Think what conclusions can be drawn about a person's behavior from a log of their network connections. Encryption doesn't matter, because we're just talking about metadata; each connection's timestamp, source, destination, and port. Think about the way each additional thing-which-makes-network-requests increases the surveillance value of all the others.
Straight away, many people's NTP client tells the network what OS they use: `time.windows.com`? Probably a Windows user. `time.apple.com`? Probably Mac or iOS. `time.google.com`? You get the idea. Yeah, anyone can configure an NTP client to use any of those hosts, but the vast vast majority of people are taking the default and probably don't even know what NTP is.
Add a metadata point: somebody makes a connection to one of the well-known Wi-Fi captive portal detection hosts around 4PM on a weekday? Maybe somebody just got home from school. Captive portal detection at 6PM on a weekday? Maybe somebody just got home from work. Your machines are all doing this any time they reconnect to a saved Wi-Fi network: https://en.wikipedia.org/wiki/Captive_portal#Detection
Add a metadata point: somebody makes a network connection to their OS's default weather-widget API right after the captive-portal test, and then another weather-API connection exactly $(DEFAULT_INTERVAL} minutes later? That person who got home is probably still home.
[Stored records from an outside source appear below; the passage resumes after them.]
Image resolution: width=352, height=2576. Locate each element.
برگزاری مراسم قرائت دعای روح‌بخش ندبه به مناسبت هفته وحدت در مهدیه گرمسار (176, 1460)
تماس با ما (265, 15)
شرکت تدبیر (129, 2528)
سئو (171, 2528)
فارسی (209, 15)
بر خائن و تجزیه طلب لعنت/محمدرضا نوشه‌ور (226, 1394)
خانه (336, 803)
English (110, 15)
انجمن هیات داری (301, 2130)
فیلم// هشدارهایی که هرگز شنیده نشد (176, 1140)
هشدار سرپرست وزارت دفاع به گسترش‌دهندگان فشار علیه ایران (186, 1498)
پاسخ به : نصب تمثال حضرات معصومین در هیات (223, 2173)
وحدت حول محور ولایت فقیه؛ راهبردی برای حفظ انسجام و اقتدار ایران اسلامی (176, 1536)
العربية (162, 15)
Anyway, you get the point that this stuff adds up! The problem with Tailscale is that its default behavior exposes metadata about entire additional classes of traffic in addition to all the examples I just mentioned that my devices were already leaking. Tailscale would have me start telling the Internet “hey I'm here and doin' stuff!” every time I read or write any file on my NAS, every time I use Steam Link remote play over LAN, every time I SSH or RDP into any of my other machines.
The free “Personal” tier is limited to only 3 users but 100 devices, so it's normal and expected to set it up the client on any and every computer you own: https://tailscale.com/kb/1154/free-plans-discounts#personal-...
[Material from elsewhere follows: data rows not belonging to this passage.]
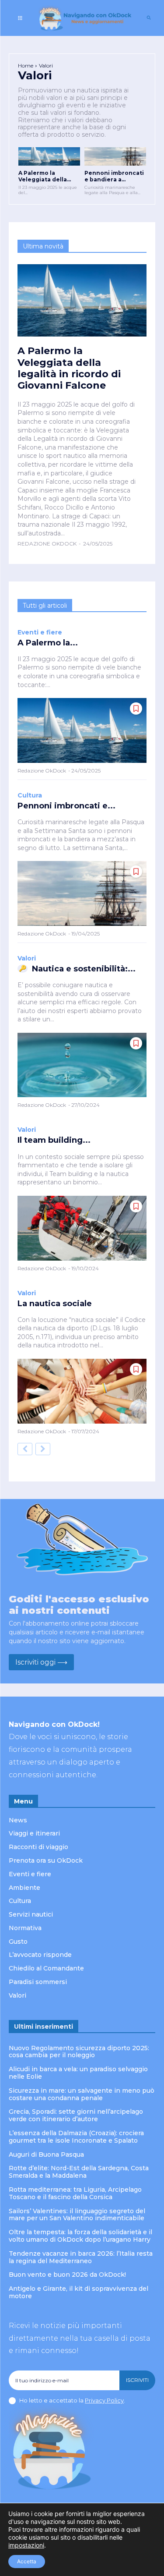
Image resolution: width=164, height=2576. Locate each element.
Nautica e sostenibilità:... (84, 969)
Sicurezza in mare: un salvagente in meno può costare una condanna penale (81, 2094)
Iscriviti (137, 2380)
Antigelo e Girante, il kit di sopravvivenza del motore (78, 2292)
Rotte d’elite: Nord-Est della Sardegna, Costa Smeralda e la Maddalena (79, 2171)
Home (25, 65)
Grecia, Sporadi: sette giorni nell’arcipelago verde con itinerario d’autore (76, 2115)
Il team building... (54, 1140)
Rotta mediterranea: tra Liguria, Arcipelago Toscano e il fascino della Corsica (75, 2193)
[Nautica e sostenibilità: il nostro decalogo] (82, 1065)
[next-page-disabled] (42, 1449)
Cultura (29, 795)
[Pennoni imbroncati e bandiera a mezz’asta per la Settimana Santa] (115, 156)
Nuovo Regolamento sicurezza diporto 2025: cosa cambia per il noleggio (79, 2051)
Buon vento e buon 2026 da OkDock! (68, 2274)
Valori (26, 958)
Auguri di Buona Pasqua (46, 2154)
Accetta (26, 2561)
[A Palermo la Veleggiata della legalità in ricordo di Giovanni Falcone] (49, 156)
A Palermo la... (47, 643)
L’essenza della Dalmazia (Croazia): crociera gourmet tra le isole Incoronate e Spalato (76, 2136)
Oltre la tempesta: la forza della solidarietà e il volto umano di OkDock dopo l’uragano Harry (80, 2235)
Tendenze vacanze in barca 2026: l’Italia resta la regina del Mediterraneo (81, 2257)
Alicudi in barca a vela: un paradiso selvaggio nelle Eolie (78, 2072)
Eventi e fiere (39, 632)
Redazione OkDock (47, 543)
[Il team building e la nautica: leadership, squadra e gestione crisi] (82, 1228)
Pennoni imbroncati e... (66, 806)
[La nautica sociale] (82, 1391)
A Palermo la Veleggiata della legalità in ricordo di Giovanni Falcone (69, 368)
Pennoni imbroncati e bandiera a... (114, 176)
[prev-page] (24, 1449)
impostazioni (26, 2545)
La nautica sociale (54, 1303)
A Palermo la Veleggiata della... (44, 176)
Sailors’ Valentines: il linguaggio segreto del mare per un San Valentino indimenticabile (77, 2214)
My behavior would be exposed to every layer of service provider along the way: my ISP, my ISP's ISPs, the cloud provider Tailscale use to host their surveillance endpoint, Tailscale themselves if they so choose, whatever creepy secret spy implants we're not allowed to know about. No thanks! If you want to be private, you must be silent.
> My behavior would be exposed to every layer of service provider along the way: my ISP, my ISP's ISPs, the cloud provider Tailscale use to host their surveillance endpoint,
Maybe I'm missing something here but I'd guess that data is encrypted and not a free for all of open data that any old ISP could snoop on. If not that'd be a serious issue.
Not to say that you don't have some good points. Even just the pattern and timings of that data being sent could be exploited. Also TS would still have that full data.
Though I'd have to study the details. Do they aggregate and then send it at regular intervals, etc? In the end would it be that much worse than what Apple, Google, Microsoft collect?